▶ _EXCERPTED TEXT_
···
How to transcribe your files to JSON


Step 1: Greate an account and get an API Key

Please go the API Key docs to learn how to get your API Key. You will need it to authenticate your requests to the Whisper API.

Step 2: Transcribe your audio files

We are going to use the following audio file for this example:

https://files.whisper-api.com/example.mp4

Using the API

To transcribe the above file using the API via cURL, you need to set the format option to json in the request body as follows:

Terminal window
curl \
-H "X-API-Key: YOUR_API_KEY" \
-F "language=en" \
-F "format=json" \
-F "model_size=large-v2" \
-F "url=https://files.whisper-api.com/example.mp4" \
https://api.whisper-api.com/transcribe

We’ve also added the model_size parameter to specify the model size and language parameter to specify the language of the audio file. The url parameter is used to specify the URL of the audio file you want to transcribe.

If we were using a local file instead of a URL, we would set the file parameter to the path of the file on your local machine. For example:

Terminal window
curl \
-H "X-API-Key: YOUR_API_KEY" \
-F "language=en" \
-F "format=json" \
-F "model_size=large-v2" \
https://api.whisper-api.com/transcribe

Why do we pass the parameters this way?

Our API parameters are sent as "multipart/form-data" format, which allows you to send files and data to a server in a single request.

All modern programming languages have features/libraries that support this format. For example, in JavaScript, we can make a similar request using the Fetch API and FormData as follows:

const apiKey = "YOUR_API_KEY";
const apiUrl = "https://api.whisper-api.com/transcribe";
const fileUrl = "https://files.whisper-api.com/example.mp4";
const formData = new FormData();
formData.append("language", "en");
formData.append("format", "json");
formData.append("model_size", "large-v2");
formData.append("url", fileUrl);
fetch(apiUrl, {
method: "POST",
headers: {
"X-API-Key": apiKey,
},
body: formData,
})
.then((response) => {
if (!response.ok) {
throw new Error(`HTTP error! status: ${response.status}`);
}
return response.json();
})
.then((data) => {
console.log("Success:", data);
})
.catch((error) => {
console.error("Error:", error);
});

Get the transcription result

Once we send the request above, we will get the following JSON response:

{
"task_id": "3e16cc10-2a2a-46ae-8454-1b86cfe02d5a",
"status": "queued",
"result": null,
"language": "en",
"format": "json"
···
▶ _SOURCE DATA_
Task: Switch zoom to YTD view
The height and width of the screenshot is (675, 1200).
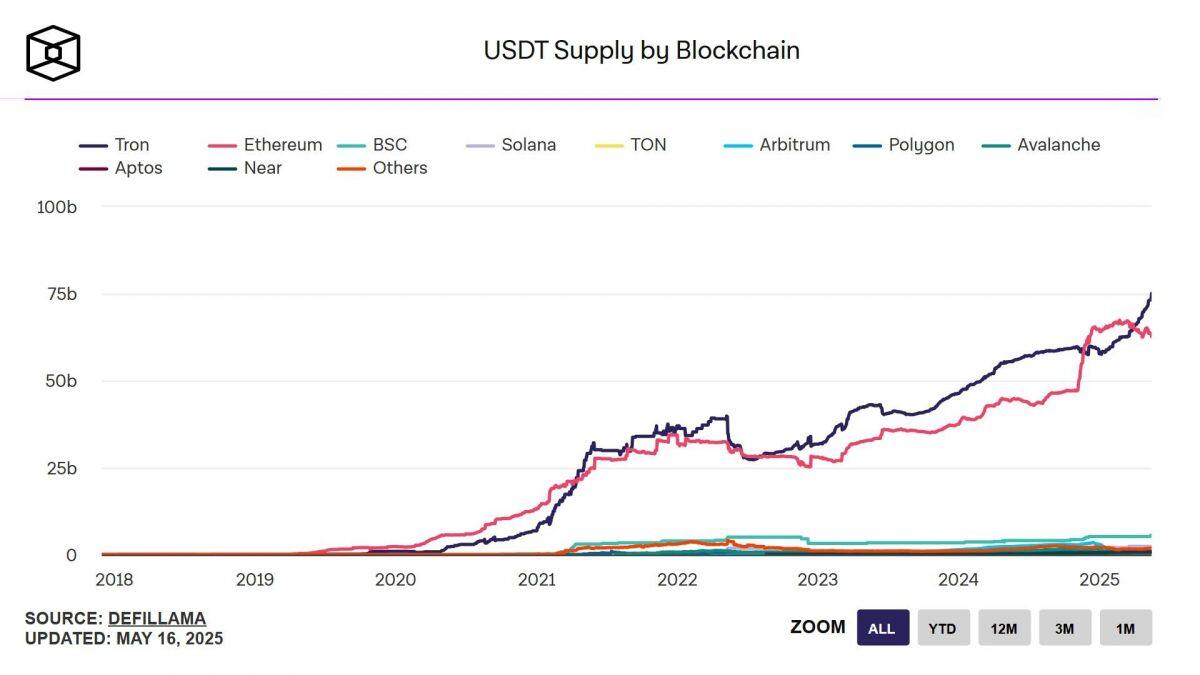Action: [943, 627]
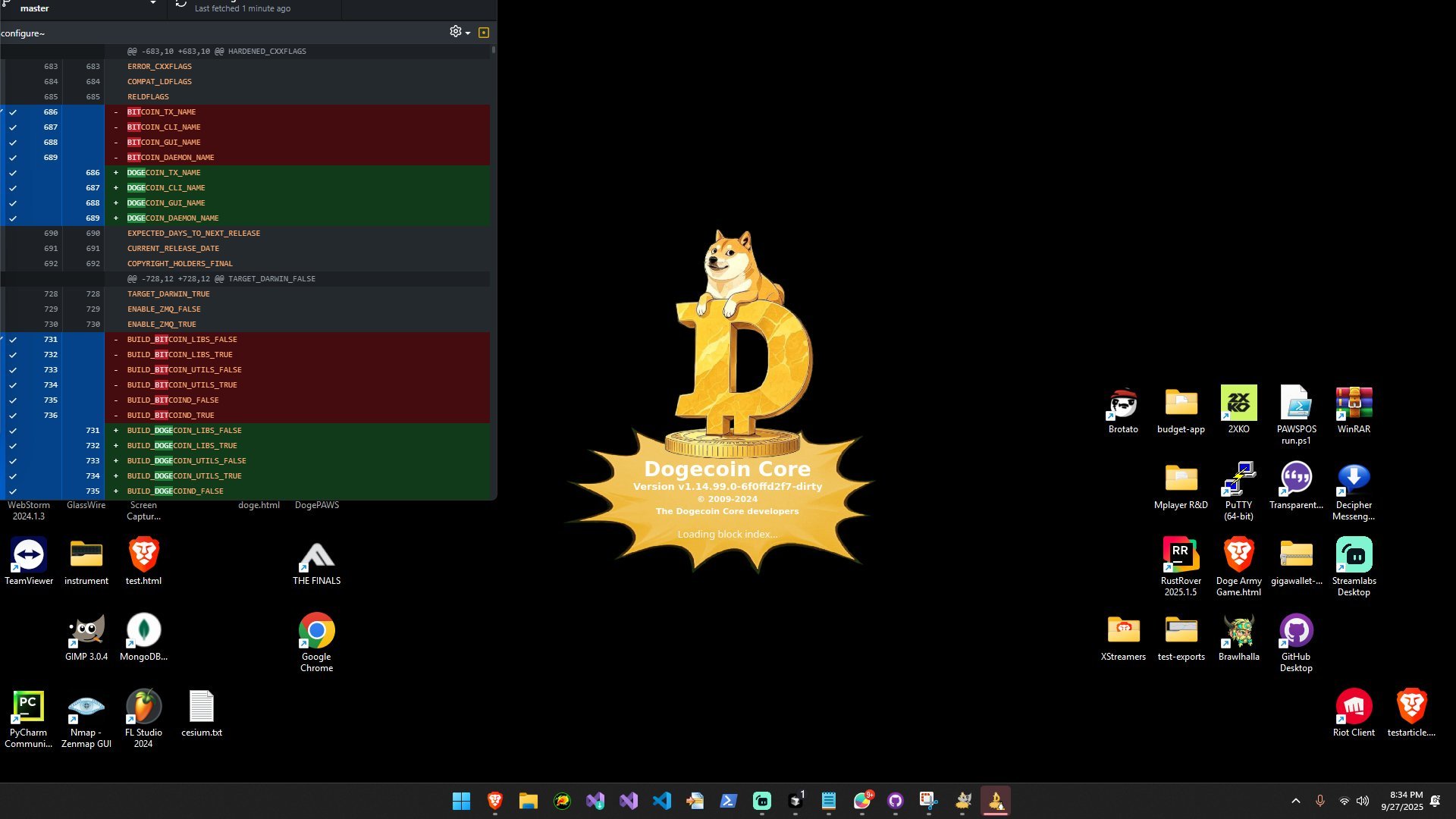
···
▶ _EXERCISE INSTRUCTIONS_
a) Please answer these questions from the Whisper API transcription guide:
(i) Which request header carries the API key?
(ii) In what format are the API parameters sent?
(iii) What status does the JSON response show right after the request is sent?
b) Pick up the Whisper API transcription guide where it stops and write what comes next.
The material placed after the Whisper API transcription guide is separate from it.

▶ _TASK RESPONSES_
a)
(i) X-API-Key
(ii) multipart/form-data
(iii) queued

b)
}

This means that the transcription has been submitted and is currently being processed. The task_id is a unique identifier for the transcription task. You can use this ID to check the status of the transcription like so:

Terminal window
curl \
-H "X-API-Key: YOUR_API_KEY" \
https://api.whisper-api.com/status/3e16cc10-2a2a-46ae-8454-1b86cfe02d5a

If the transcription is complete, you will get a response like this, with status set to completed:

{
"task_id": "3e16cc10-2a2a-46ae-8454-1b86cfe02d5a",
"status": "completed",
"result": [
{
"start": 0.0,
"end": 4.8,
"text": "Hello guys! So today we're going to...."
}
],
"language": "en",
"format": "json"
}

The transcription result will be in the result field, which is an array of objects. Each object contains the start and end time of the transcription segment, as well as the text of the transcription.

Using the Whisper API Dashboard

If you prefer to use the Whisper API dashboard, you can do so by following these steps:

  1. Go to the Whisper API dashboard.

  2. Click on the “Upload” button to upload your audio/video file.

  3. Select the language of the audio file and the model size you want to use.

Transcription modal

  1. Click on the “Start Transcription” button to start the transcription process.

  2. Wait for the file to be uploaded and the transcription to be completed. You will see a progress bar indicating the status of the transcription.

Transcription progress bar

  1. Once the transcription is complete, you will see a “Download” button next to your transcription. Click on it and select the “Export as JSON” option to download the transcription result in JSON format.

Transcription download button

Conclusion

And that’s it! You have successfully transcribed your audio file to JSON using the Whisper API. You can now use this JSON data in your application as needed.

Looking to add a transcription API to your workflow?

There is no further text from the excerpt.